We are running the latest RHEL 8.7 which includes sss version 2.7.3-4.el8_7.3 and noticed some odd behavior. sss seems to ignore leading @ characters when looking up a username. For example:

# getent passwd '@cpp.a'
cpp.a:x:1000:1000:CPP admin service account:/home/cpp.a:/bin/bash

The username is 'cpp.a', not '@cpp.a'. It doesn't seem to matter how many @ signs there are:

# getent passwd '@@@@@@@@@@@@@@@@@@@@@@@@@@@@@@@@@@@@@@@cpp.a'
cpp.a:x:1000:1000:CPP admin service account:/home/cpp.a:/bin/bash

This is a local account on the system, with the default sssd configuration, there is nothing explicitly set:

# find /etc/sssd
/etc/sssd
/etc/sssd/conf.d
/etc/sssd/pki

If I update nsswitch.conf to remove sss from the passwd line this behavior goes away.

The same behavior occurs on other systems that are integrated with our LDAP and kerberos systems.
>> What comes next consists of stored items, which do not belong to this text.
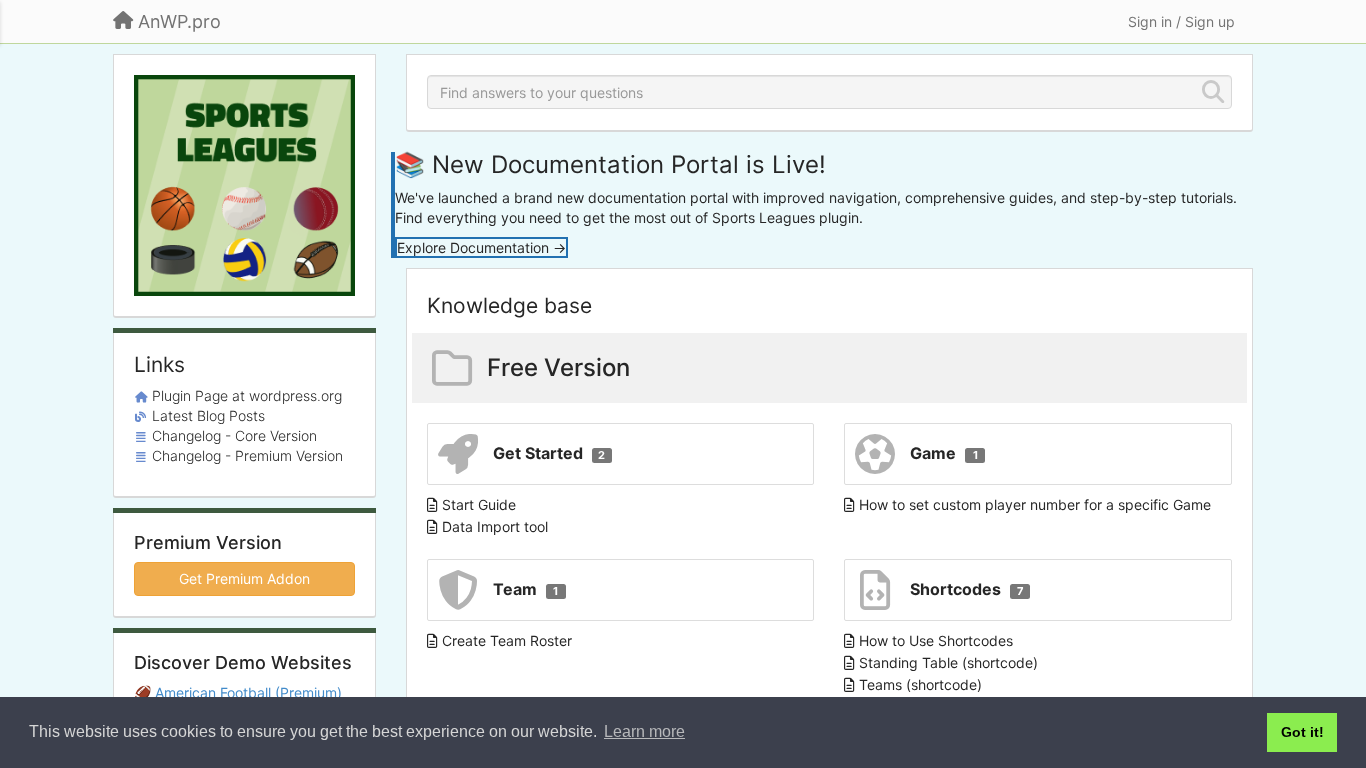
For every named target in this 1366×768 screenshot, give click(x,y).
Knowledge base (509, 305)
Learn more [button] (644, 731)
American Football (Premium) (248, 692)
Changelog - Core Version (234, 435)
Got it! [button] (1302, 732)
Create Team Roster (507, 640)
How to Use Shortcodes (936, 640)
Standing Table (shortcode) (948, 662)
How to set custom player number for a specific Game (1035, 504)
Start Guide (479, 504)
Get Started (549, 453)
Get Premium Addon (244, 578)
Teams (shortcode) (920, 684)
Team (526, 589)
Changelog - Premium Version (247, 455)
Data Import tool (495, 526)
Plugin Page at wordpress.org (247, 395)
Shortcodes (967, 589)
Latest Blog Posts (208, 415)
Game (944, 453)
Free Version (558, 367)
When logging in, not only is this invalid username successfully authenticated, it is passed to other pam modules:

Mar 16 12:35:46 login-dev-01 sshd[3782209]: Skipped Duo login for '@@@@@@@henson' from 10.104.223.249: Allowing unknown user

This is allowing a bypass of our security policies, in this case, a user who should have been forced to do MFA was able to login without it because the name passed to the other modules by the login stack was not the real username which ended up being logged in.

Is this a bug? A configuration issue? I opened a support ticket with Red Hat but as have not as yet received a resolution. I wouldn't think this would be intended behavior out-of-the-box.